* _WHAT NEEDS TO BE DONE_: Word for word, restate the lines of the data from the first through the one containing "Task: Open the 나의 페이지 menu item", and nothing else.

Collected data entries:
*** Block opens ***

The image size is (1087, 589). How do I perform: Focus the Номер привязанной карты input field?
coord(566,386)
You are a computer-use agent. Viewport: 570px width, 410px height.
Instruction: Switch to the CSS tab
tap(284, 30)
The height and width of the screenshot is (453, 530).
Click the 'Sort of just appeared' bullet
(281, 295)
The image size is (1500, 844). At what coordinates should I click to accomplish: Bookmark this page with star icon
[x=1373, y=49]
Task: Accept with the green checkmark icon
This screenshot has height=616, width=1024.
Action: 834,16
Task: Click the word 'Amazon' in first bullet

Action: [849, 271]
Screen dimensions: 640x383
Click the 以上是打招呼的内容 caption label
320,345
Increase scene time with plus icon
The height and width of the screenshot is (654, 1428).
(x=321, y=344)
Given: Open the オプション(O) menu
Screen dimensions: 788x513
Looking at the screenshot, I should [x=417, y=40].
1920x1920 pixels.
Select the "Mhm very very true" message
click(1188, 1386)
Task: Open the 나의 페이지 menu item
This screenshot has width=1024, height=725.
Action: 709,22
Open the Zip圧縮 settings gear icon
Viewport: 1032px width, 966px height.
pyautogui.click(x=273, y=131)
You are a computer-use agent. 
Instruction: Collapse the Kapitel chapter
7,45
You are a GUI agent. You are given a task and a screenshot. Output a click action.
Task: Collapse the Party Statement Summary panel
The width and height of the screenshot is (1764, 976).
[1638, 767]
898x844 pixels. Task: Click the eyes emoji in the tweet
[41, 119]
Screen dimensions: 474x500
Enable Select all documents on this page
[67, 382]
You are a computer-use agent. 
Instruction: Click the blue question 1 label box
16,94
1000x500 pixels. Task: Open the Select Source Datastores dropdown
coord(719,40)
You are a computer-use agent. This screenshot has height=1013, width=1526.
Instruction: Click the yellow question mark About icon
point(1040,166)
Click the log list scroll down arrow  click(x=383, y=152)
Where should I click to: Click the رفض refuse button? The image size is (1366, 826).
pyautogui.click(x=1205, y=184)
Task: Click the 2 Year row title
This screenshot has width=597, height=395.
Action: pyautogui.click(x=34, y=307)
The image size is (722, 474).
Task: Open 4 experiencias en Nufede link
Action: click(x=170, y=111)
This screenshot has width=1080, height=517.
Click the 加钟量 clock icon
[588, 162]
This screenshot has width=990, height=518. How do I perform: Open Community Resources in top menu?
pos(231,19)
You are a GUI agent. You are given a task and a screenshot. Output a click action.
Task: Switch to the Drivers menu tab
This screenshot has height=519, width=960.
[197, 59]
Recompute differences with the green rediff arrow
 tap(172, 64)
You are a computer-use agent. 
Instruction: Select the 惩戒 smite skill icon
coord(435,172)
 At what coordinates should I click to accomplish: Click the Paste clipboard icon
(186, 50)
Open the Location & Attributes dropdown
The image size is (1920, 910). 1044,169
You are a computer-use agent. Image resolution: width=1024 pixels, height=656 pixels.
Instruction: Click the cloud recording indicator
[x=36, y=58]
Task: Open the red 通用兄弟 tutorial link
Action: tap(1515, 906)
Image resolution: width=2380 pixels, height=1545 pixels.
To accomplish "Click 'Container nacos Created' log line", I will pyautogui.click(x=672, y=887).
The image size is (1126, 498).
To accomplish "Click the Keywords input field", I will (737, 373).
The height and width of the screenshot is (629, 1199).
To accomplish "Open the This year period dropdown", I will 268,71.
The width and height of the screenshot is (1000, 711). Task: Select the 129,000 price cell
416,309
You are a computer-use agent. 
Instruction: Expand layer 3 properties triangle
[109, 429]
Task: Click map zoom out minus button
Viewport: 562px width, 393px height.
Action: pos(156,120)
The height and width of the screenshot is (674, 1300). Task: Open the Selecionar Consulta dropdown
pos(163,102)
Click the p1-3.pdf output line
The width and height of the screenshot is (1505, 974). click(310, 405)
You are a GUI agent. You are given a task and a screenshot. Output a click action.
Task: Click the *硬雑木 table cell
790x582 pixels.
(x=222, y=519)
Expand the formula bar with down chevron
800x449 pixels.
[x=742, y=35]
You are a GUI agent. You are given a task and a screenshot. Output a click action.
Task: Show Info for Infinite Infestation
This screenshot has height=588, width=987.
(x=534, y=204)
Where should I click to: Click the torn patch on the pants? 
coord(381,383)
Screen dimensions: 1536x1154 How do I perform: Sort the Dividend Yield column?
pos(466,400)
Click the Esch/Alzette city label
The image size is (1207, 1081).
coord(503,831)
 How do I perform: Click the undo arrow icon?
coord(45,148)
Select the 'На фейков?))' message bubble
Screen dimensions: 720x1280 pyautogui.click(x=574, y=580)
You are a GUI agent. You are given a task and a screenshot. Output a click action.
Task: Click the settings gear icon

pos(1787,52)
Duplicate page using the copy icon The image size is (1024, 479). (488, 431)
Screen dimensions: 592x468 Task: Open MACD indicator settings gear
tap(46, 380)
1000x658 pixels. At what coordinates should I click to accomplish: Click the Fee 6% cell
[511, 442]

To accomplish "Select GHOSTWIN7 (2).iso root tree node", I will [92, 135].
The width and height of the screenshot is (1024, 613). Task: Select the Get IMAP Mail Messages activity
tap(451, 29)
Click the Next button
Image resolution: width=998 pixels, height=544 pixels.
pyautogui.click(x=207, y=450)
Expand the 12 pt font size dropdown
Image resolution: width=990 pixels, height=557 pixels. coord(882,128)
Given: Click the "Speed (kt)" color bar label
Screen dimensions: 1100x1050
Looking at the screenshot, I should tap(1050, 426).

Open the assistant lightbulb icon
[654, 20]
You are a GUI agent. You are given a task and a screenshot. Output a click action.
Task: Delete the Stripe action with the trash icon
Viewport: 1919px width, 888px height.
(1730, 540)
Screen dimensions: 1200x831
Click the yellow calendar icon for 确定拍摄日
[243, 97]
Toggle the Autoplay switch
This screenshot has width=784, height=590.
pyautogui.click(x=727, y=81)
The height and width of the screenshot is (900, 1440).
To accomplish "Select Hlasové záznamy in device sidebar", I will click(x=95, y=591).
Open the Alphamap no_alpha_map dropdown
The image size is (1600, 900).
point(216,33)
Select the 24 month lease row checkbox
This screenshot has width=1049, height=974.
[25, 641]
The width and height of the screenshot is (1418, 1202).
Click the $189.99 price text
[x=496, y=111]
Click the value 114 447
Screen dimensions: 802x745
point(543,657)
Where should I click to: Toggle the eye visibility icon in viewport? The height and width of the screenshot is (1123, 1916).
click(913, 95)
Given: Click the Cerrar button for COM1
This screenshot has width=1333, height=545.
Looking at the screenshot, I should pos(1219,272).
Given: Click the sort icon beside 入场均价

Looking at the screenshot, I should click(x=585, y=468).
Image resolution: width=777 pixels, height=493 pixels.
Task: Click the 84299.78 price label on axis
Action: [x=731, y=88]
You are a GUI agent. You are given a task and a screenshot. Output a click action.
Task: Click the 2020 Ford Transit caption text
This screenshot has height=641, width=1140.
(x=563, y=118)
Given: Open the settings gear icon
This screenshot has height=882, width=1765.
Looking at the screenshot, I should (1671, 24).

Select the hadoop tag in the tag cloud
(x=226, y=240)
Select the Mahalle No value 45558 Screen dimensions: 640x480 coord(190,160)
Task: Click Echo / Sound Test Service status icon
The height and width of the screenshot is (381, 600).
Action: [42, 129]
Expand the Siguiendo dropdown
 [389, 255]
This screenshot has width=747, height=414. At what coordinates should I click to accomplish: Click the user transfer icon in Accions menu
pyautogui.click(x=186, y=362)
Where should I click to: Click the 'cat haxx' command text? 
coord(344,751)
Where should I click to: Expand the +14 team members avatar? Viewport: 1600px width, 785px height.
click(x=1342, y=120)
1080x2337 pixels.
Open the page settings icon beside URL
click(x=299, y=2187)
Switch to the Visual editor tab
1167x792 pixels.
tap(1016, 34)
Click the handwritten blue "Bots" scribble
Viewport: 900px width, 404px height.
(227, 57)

*** Block closes ***

* _ANSWER BOX_:
The image size is (1087, 589). How do I perform: Focus the Номер привязанной карты input field?
coord(566,386)
You are a computer-use agent. Viewport: 570px width, 410px height.
Instruction: Switch to the CSS tab
tap(284, 30)
The height and width of the screenshot is (453, 530).
Click the 'Sort of just appeared' bullet
(281, 295)
The image size is (1500, 844). At what coordinates should I click to accomplish: Bookmark this page with star icon
[x=1373, y=49]
Task: Accept with the green checkmark icon
This screenshot has height=616, width=1024.
Action: 834,16
Task: Click the word 'Amazon' in first bullet

Action: [849, 271]
Screen dimensions: 640x383
Click the 以上是打招呼的内容 caption label
320,345
Increase scene time with plus icon
The height and width of the screenshot is (654, 1428).
(x=321, y=344)
Given: Open the オプション(O) menu
Screen dimensions: 788x513
Looking at the screenshot, I should [x=417, y=40].
1920x1920 pixels.
Select the "Mhm very very true" message
click(1188, 1386)
Task: Open the 나의 페이지 menu item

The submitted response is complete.